Typical customer applications include using ArcGIS Server mapping and spatial analysis services in geoportals and spatial data infrastructure, integration with the organization’s asset, customer relationship, natural resource, or work order management system, development of situational awareness or common operating picture solutions, online store and resource locators, public-facing Web portals for government transparency, online tracking of weather events, resource movement, or visualizing change over time, sharing of scientific research and modeling, management and delivery of remote sensing data, collaborative mapping and user-generated content applications, as well as managing data collection projects using mobile devices and global positioning system (GPS) and supporting mobile data intelligence.
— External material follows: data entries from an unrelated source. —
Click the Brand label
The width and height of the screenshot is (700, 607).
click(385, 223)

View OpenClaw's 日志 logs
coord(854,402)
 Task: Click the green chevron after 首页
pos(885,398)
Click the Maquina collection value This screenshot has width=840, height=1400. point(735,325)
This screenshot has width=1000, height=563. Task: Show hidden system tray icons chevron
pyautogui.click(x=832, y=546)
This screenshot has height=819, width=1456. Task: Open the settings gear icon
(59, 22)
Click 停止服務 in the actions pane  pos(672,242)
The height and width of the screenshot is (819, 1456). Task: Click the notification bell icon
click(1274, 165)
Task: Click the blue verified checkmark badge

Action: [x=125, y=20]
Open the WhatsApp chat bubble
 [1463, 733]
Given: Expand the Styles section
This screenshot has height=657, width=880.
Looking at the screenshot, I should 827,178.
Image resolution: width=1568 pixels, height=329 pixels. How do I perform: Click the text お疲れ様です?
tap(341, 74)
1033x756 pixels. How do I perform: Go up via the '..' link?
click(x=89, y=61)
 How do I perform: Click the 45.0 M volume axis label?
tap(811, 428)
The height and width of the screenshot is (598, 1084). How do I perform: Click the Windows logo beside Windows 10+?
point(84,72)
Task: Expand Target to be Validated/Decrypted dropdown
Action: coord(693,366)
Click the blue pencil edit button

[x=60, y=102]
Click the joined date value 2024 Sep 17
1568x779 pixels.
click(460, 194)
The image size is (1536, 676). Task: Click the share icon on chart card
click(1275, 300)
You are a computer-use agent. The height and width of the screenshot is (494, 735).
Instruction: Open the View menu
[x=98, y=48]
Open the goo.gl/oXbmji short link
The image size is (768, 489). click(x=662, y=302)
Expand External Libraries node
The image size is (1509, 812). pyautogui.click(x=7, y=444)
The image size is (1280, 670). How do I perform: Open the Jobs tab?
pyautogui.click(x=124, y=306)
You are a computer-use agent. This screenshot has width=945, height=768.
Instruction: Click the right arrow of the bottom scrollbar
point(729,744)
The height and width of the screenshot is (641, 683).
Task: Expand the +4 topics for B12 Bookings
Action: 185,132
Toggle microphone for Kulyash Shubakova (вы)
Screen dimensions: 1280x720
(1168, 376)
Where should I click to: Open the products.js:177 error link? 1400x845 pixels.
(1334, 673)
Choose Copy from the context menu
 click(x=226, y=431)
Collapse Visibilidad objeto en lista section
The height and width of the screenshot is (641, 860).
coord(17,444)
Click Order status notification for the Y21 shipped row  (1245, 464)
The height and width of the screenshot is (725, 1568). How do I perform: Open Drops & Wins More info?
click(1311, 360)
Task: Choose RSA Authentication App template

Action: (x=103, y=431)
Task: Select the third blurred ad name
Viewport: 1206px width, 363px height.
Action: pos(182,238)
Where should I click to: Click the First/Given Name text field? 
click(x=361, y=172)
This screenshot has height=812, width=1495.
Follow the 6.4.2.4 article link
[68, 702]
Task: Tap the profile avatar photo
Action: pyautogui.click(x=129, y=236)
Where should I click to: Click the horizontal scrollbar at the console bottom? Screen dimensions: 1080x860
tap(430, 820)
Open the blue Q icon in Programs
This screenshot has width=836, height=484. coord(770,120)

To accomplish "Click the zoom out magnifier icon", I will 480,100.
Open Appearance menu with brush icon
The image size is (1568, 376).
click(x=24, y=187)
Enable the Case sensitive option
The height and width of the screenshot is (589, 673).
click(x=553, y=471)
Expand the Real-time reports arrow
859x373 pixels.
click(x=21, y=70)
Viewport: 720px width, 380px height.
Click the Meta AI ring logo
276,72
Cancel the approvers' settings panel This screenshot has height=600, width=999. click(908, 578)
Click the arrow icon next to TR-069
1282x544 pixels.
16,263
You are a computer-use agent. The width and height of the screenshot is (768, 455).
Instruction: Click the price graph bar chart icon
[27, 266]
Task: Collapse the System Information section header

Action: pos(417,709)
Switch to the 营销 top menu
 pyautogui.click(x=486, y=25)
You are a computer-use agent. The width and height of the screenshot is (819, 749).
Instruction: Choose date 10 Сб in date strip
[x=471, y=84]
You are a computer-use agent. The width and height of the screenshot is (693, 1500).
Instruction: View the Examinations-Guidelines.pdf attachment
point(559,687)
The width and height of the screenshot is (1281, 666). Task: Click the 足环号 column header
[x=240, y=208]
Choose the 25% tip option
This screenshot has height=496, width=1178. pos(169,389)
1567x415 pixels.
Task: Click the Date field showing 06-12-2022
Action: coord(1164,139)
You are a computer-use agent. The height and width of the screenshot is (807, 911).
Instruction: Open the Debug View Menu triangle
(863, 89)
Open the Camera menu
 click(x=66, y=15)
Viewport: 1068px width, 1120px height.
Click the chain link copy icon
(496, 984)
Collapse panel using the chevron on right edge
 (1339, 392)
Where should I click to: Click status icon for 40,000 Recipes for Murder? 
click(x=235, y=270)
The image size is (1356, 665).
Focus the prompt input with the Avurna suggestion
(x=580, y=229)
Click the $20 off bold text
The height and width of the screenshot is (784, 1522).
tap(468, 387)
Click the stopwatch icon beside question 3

ArcGIS Server is available for the Microsoft Windows .NET Framework and the Java Platform. ArcGIS Server ships in three functional editions, Basic, Standard, and Advanced, with the Advanced edition providing the most functionality. ArcGIS Server Basic edition is used primarily to manage multiuser geodatabases and geodata services. Both ArcGIS Server Standard and Advanced editions support the following types of Web services: Feature (for Web editing), Geodata (for geodatabase replication), Geocode (for finding and displaying addresses/locations on a map), Geometry (for geometric calculations such as calculating areas and lengths), Geoprocessing (for scientific modeling and spatial data analysis), Globe (for 3D and globe rendering), Image (for serving raster data and providing control over imagery delivery, such as satellite imagery or orthophotos), Keyhole Markup Language (KML), Map (for cached and optimized map services), Mobile (for running services on field devices), Network Analyst (for routing, closest facility location, or service area analysis), Search (for enterprise search of GIS assets), Web Coverage Service (WCS), Web Feature Service (WFS) and Transactional Web Feature Service (WFS-T), and Web Map Service (WMS).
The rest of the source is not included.